───── Records provided ─────

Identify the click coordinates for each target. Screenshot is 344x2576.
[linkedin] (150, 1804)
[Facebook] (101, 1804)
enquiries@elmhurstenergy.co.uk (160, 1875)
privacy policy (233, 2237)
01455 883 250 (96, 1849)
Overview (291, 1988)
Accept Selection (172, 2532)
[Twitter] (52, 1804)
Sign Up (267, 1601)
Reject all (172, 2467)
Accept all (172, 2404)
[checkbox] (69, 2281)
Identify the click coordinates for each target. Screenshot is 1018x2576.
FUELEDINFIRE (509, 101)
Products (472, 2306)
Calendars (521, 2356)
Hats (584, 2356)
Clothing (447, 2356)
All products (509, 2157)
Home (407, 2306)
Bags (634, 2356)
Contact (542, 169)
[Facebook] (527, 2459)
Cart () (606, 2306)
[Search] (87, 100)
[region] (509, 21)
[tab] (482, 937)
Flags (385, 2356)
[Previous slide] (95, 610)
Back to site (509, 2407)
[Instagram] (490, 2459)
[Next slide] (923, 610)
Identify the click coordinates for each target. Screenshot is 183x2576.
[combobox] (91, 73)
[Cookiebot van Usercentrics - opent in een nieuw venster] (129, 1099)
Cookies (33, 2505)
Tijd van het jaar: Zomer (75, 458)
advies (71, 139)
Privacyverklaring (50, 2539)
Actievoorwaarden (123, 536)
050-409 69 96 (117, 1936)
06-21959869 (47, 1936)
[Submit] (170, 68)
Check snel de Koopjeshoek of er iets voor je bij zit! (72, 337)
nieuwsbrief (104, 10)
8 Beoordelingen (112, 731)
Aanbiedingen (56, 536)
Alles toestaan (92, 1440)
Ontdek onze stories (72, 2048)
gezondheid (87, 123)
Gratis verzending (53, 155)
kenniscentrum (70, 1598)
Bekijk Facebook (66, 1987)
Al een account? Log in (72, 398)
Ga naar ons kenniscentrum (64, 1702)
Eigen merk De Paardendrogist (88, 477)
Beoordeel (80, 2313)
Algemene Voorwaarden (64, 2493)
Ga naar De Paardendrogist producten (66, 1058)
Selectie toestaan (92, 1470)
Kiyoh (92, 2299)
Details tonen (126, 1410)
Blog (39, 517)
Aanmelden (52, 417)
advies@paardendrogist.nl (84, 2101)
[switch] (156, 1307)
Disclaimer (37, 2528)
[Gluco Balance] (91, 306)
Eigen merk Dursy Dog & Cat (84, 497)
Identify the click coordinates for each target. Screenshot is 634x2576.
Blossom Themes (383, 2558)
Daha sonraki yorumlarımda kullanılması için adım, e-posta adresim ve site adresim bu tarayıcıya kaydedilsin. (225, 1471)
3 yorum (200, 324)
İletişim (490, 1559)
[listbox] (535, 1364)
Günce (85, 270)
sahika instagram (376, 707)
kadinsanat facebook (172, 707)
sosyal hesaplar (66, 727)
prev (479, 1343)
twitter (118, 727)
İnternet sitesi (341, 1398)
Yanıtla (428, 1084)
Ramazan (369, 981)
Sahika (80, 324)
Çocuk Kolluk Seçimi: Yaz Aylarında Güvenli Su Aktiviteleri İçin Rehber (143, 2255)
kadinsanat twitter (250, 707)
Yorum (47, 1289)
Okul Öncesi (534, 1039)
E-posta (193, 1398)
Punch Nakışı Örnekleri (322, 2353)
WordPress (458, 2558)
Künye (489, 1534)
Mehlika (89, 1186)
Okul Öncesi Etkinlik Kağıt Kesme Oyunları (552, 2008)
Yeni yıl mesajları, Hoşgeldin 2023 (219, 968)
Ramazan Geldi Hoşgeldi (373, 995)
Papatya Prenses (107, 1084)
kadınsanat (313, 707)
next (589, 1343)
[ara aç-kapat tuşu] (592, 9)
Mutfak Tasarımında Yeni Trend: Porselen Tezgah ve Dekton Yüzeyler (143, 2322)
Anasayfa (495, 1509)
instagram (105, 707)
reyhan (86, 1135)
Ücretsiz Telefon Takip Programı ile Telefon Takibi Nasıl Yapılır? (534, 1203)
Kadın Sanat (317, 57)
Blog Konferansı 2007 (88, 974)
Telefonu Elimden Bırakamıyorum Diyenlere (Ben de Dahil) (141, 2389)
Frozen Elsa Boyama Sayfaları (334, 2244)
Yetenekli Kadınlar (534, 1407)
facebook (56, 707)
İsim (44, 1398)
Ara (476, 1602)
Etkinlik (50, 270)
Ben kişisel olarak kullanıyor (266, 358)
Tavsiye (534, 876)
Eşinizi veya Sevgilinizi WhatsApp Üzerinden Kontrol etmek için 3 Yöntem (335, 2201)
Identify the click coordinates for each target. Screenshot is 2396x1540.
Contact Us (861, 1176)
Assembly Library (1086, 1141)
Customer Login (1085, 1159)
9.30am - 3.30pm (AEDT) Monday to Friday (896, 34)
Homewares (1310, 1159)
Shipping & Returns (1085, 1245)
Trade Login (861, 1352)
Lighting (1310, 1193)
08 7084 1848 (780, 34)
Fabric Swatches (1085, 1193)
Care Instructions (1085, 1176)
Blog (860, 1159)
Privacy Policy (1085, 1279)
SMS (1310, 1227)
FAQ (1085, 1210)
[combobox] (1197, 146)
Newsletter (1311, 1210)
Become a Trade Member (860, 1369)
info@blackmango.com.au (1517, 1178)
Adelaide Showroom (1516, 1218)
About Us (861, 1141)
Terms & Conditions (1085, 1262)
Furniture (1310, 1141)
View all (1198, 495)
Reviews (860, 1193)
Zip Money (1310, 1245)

─────

Could you retype every record above exactly as given?

Identify the click coordinates for each target. Screenshot is 344x2576.
[linkedin] (150, 1804)
[Facebook] (101, 1804)
enquiries@elmhurstenergy.co.uk (160, 1875)
privacy policy (233, 2237)
01455 883 250 (96, 1849)
Overview (291, 1988)
Accept Selection (172, 2532)
[Twitter] (52, 1804)
Sign Up (267, 1601)
Reject all (172, 2467)
Accept all (172, 2404)
[checkbox] (69, 2281)
Identify the click coordinates for each target. Screenshot is 1018x2576.
FUELEDINFIRE (509, 101)
Products (472, 2306)
Calendars (521, 2356)
Hats (584, 2356)
Clothing (447, 2356)
All products (509, 2157)
Home (407, 2306)
Bags (634, 2356)
Contact (542, 169)
[Facebook] (527, 2459)
Cart () (606, 2306)
[Search] (87, 100)
[region] (509, 21)
[tab] (482, 937)
Flags (385, 2356)
[Previous slide] (95, 610)
Back to site (509, 2407)
[Instagram] (490, 2459)
[Next slide] (923, 610)
Identify the click coordinates for each target. Screenshot is 183x2576.
[combobox] (91, 73)
[Cookiebot van Usercentrics - opent in een nieuw venster] (129, 1099)
Cookies (33, 2505)
Tijd van het jaar: Zomer (75, 458)
advies (71, 139)
Privacyverklaring (50, 2539)
Actievoorwaarden (123, 536)
050-409 69 96 (117, 1936)
06-21959869 (47, 1936)
[Submit] (170, 68)
Check snel de Koopjeshoek of er iets voor je bij zit! (72, 337)
nieuwsbrief (104, 10)
8 Beoordelingen (112, 731)
Aanbiedingen (56, 536)
Alles toestaan (92, 1440)
Ontdek onze stories (72, 2048)
gezondheid (87, 123)
Gratis verzending (53, 155)
kenniscentrum (70, 1598)
Bekijk Facebook (66, 1987)
Al een account? Log in (72, 398)
Ga naar ons kenniscentrum (64, 1702)
Eigen merk De Paardendrogist (88, 477)
Beoordeel (80, 2313)
Algemene Voorwaarden (64, 2493)
Ga naar De Paardendrogist producten (66, 1058)
Selectie toestaan (92, 1470)
Kiyoh (92, 2299)
Details tonen (126, 1410)
Blog (39, 517)
Aanmelden (52, 417)
advies@paardendrogist.nl (84, 2101)
[switch] (156, 1307)
Disclaimer (37, 2528)
[Gluco Balance] (91, 306)
Eigen merk Dursy Dog & Cat (84, 497)
Identify the click coordinates for each target. Screenshot is 634x2576.
Blossom Themes (383, 2558)
Daha sonraki yorumlarımda kullanılması için adım, e-posta adresim ve site adresim bu tarayıcıya kaydedilsin. (225, 1471)
3 yorum (200, 324)
İletişim (490, 1559)
[listbox] (535, 1364)
Günce (85, 270)
sahika instagram (376, 707)
kadinsanat facebook (172, 707)
sosyal hesaplar (66, 727)
prev (479, 1343)
twitter (118, 727)
İnternet sitesi (341, 1398)
Yanıtla (428, 1084)
Ramazan (369, 981)
Sahika (80, 324)
Çocuk Kolluk Seçimi: Yaz Aylarında Güvenli Su Aktiviteleri İçin Rehber (143, 2255)
kadinsanat twitter (250, 707)
Yorum (47, 1289)
Okul Öncesi (534, 1039)
E-posta (193, 1398)
Punch Nakışı Örnekleri (322, 2353)
WordPress (458, 2558)
Künye (489, 1534)
Mehlika (89, 1186)
Okul Öncesi Etkinlik Kağıt Kesme Oyunları (552, 2008)
Yeni yıl mesajları, Hoşgeldin 2023 (219, 968)
Ramazan Geldi Hoşgeldi (373, 995)
Papatya Prenses (107, 1084)
kadınsanat (313, 707)
next (589, 1343)
[ara aç-kapat tuşu] (592, 9)
Mutfak Tasarımında Yeni Trend: Porselen Tezgah ve Dekton Yüzeyler (143, 2322)
Anasayfa (495, 1509)
instagram (105, 707)
reyhan (86, 1135)
Ücretsiz Telefon Takip Programı ile Telefon Takibi Nasıl Yapılır? (534, 1203)
Kadın Sanat (317, 57)
Blog Konferansı 2007 (88, 974)
Telefonu Elimden Bırakamıyorum Diyenlere (Ben de Dahil) (141, 2389)
Frozen Elsa Boyama Sayfaları (334, 2244)
Yetenekli Kadınlar (534, 1407)
facebook (56, 707)
İsim (44, 1398)
Ara (476, 1602)
Etkinlik (50, 270)
Ben kişisel olarak kullanıyor (266, 358)
Tavsiye (534, 876)
Eşinizi veya Sevgilinizi WhatsApp Üzerinden Kontrol etmek için 3 Yöntem (335, 2201)
Identify the click coordinates for each target. Screenshot is 2396x1540.
Contact Us (861, 1176)
Assembly Library (1086, 1141)
Customer Login (1085, 1159)
9.30am - 3.30pm (AEDT) Monday to Friday (896, 34)
Homewares (1310, 1159)
Shipping & Returns (1085, 1245)
Trade Login (861, 1352)
Lighting (1310, 1193)
08 7084 1848 (780, 34)
Fabric Swatches (1085, 1193)
Care Instructions (1085, 1176)
Blog (860, 1159)
Privacy Policy (1085, 1279)
SMS (1310, 1227)
FAQ (1085, 1210)
[combobox] (1197, 146)
Newsletter (1311, 1210)
Become a Trade Member (860, 1369)
info@blackmango.com.au (1517, 1178)
Adelaide Showroom (1516, 1218)
About Us (861, 1141)
Terms & Conditions (1085, 1262)
Furniture (1310, 1141)
View all (1198, 495)
Reviews (860, 1193)
Zip Money (1310, 1245)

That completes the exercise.